---------- Source data ----------

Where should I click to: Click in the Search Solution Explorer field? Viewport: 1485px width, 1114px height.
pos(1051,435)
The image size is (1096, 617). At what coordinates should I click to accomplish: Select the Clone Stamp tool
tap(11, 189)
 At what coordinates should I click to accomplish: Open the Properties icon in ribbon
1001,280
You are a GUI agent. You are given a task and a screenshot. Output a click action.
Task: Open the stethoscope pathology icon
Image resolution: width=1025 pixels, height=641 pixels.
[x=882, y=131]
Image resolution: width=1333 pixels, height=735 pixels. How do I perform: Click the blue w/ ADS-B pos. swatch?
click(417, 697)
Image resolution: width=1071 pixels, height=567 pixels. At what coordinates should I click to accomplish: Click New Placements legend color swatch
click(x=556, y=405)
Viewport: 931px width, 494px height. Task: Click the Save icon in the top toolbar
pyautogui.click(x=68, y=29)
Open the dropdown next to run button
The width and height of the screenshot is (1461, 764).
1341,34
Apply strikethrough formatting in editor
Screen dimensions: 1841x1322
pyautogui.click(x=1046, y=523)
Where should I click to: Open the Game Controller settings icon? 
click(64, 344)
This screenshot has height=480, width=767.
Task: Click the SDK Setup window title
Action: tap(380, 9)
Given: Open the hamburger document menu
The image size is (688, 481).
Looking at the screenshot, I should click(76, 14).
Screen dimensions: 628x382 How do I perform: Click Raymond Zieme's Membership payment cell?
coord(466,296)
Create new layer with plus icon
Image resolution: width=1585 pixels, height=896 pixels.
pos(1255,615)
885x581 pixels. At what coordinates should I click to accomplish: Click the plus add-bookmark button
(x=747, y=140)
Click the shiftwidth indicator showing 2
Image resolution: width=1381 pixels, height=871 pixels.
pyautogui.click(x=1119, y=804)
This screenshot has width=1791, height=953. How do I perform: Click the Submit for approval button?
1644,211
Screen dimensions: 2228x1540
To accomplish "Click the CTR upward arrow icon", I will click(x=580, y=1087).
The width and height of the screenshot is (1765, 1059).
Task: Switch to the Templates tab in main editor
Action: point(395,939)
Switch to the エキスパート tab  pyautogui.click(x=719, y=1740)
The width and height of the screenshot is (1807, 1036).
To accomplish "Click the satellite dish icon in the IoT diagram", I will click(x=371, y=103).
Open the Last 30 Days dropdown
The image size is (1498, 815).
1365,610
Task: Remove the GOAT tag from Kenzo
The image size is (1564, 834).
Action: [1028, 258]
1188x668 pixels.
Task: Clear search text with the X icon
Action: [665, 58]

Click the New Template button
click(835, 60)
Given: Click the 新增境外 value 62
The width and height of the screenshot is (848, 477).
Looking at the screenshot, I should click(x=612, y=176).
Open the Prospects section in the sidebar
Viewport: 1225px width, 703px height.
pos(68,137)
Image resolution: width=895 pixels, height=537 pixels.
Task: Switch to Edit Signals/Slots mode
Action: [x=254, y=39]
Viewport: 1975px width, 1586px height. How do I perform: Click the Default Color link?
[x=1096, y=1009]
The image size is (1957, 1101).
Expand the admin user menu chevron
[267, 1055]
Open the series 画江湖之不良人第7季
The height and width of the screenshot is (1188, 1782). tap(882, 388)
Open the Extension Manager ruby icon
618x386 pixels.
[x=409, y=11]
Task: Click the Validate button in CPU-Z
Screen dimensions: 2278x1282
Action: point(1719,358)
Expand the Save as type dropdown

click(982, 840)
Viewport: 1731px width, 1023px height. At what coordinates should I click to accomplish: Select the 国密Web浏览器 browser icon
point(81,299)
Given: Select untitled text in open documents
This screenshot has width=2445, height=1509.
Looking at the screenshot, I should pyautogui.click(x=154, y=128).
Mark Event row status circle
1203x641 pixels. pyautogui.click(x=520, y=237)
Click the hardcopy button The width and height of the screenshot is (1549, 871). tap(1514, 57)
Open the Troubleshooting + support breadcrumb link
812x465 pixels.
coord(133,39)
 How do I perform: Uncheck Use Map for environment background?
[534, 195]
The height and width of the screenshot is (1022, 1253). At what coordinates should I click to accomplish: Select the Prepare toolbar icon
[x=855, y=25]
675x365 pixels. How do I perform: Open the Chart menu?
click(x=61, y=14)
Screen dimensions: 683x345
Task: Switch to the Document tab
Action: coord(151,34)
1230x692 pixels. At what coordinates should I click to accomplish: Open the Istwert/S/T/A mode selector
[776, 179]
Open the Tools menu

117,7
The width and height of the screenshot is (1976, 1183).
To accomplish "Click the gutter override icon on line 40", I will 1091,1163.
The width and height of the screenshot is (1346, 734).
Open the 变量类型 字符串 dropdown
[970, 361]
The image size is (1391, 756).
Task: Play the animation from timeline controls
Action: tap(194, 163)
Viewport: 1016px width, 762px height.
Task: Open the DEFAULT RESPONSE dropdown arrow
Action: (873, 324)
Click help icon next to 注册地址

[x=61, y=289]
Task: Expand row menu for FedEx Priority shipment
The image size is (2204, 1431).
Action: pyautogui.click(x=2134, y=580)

----------

### Exercise objective
Reproduce the records above exactly.

### Response area
Where should I click to: Click in the Search Solution Explorer field? Viewport: 1485px width, 1114px height.
pos(1051,435)
The image size is (1096, 617). At what coordinates should I click to accomplish: Select the Clone Stamp tool
tap(11, 189)
 At what coordinates should I click to accomplish: Open the Properties icon in ribbon
1001,280
You are a GUI agent. You are given a task and a screenshot. Output a click action.
Task: Open the stethoscope pathology icon
Image resolution: width=1025 pixels, height=641 pixels.
[x=882, y=131]
Image resolution: width=1333 pixels, height=735 pixels. How do I perform: Click the blue w/ ADS-B pos. swatch?
click(417, 697)
Image resolution: width=1071 pixels, height=567 pixels. At what coordinates should I click to accomplish: Click New Placements legend color swatch
click(x=556, y=405)
Viewport: 931px width, 494px height. Task: Click the Save icon in the top toolbar
pyautogui.click(x=68, y=29)
Open the dropdown next to run button
The width and height of the screenshot is (1461, 764).
1341,34
Apply strikethrough formatting in editor
Screen dimensions: 1841x1322
pyautogui.click(x=1046, y=523)
Where should I click to: Open the Game Controller settings icon? 
click(64, 344)
This screenshot has height=480, width=767.
Task: Click the SDK Setup window title
Action: tap(380, 9)
Given: Open the hamburger document menu
The image size is (688, 481).
Looking at the screenshot, I should click(76, 14).
Screen dimensions: 628x382 How do I perform: Click Raymond Zieme's Membership payment cell?
coord(466,296)
Create new layer with plus icon
Image resolution: width=1585 pixels, height=896 pixels.
pos(1255,615)
885x581 pixels. At what coordinates should I click to accomplish: Click the plus add-bookmark button
(x=747, y=140)
Click the shiftwidth indicator showing 2
Image resolution: width=1381 pixels, height=871 pixels.
pyautogui.click(x=1119, y=804)
This screenshot has width=1791, height=953. How do I perform: Click the Submit for approval button?
1644,211
Screen dimensions: 2228x1540
To accomplish "Click the CTR upward arrow icon", I will click(x=580, y=1087).
The width and height of the screenshot is (1765, 1059).
Task: Switch to the Templates tab in main editor
Action: point(395,939)
Switch to the エキスパート tab  pyautogui.click(x=719, y=1740)
The width and height of the screenshot is (1807, 1036).
To accomplish "Click the satellite dish icon in the IoT diagram", I will click(x=371, y=103).
Open the Last 30 Days dropdown
The image size is (1498, 815).
1365,610
Task: Remove the GOAT tag from Kenzo
The image size is (1564, 834).
Action: [1028, 258]
1188x668 pixels.
Task: Clear search text with the X icon
Action: [665, 58]

Click the New Template button
click(835, 60)
Given: Click the 新增境外 value 62
The width and height of the screenshot is (848, 477).
Looking at the screenshot, I should click(x=612, y=176).
Open the Prospects section in the sidebar
Viewport: 1225px width, 703px height.
pos(68,137)
Image resolution: width=895 pixels, height=537 pixels.
Task: Switch to Edit Signals/Slots mode
Action: [x=254, y=39]
Viewport: 1975px width, 1586px height. How do I perform: Click the Default Color link?
[x=1096, y=1009]
The image size is (1957, 1101).
Expand the admin user menu chevron
[267, 1055]
Open the series 画江湖之不良人第7季
The height and width of the screenshot is (1188, 1782). tap(882, 388)
Open the Extension Manager ruby icon
618x386 pixels.
[x=409, y=11]
Task: Click the Validate button in CPU-Z
Screen dimensions: 2278x1282
Action: point(1719,358)
Expand the Save as type dropdown

click(982, 840)
Viewport: 1731px width, 1023px height. At what coordinates should I click to accomplish: Select the 国密Web浏览器 browser icon
point(81,299)
Given: Select untitled text in open documents
This screenshot has width=2445, height=1509.
Looking at the screenshot, I should pyautogui.click(x=154, y=128).
Mark Event row status circle
1203x641 pixels. pyautogui.click(x=520, y=237)
Click the hardcopy button The width and height of the screenshot is (1549, 871). tap(1514, 57)
Open the Troubleshooting + support breadcrumb link
812x465 pixels.
coord(133,39)
 How do I perform: Uncheck Use Map for environment background?
[534, 195]
The height and width of the screenshot is (1022, 1253). At what coordinates should I click to accomplish: Select the Prepare toolbar icon
[x=855, y=25]
675x365 pixels. How do I perform: Open the Chart menu?
click(x=61, y=14)
Screen dimensions: 683x345
Task: Switch to the Document tab
Action: coord(151,34)
1230x692 pixels. At what coordinates should I click to accomplish: Open the Istwert/S/T/A mode selector
[776, 179]
Open the Tools menu

117,7
The width and height of the screenshot is (1976, 1183).
To accomplish "Click the gutter override icon on line 40", I will 1091,1163.
The width and height of the screenshot is (1346, 734).
Open the 变量类型 字符串 dropdown
[970, 361]
The image size is (1391, 756).
Task: Play the animation from timeline controls
Action: tap(194, 163)
Viewport: 1016px width, 762px height.
Task: Open the DEFAULT RESPONSE dropdown arrow
Action: (873, 324)
Click help icon next to 注册地址

[x=61, y=289]
Task: Expand row menu for FedEx Priority shipment
The image size is (2204, 1431).
Action: pyautogui.click(x=2134, y=580)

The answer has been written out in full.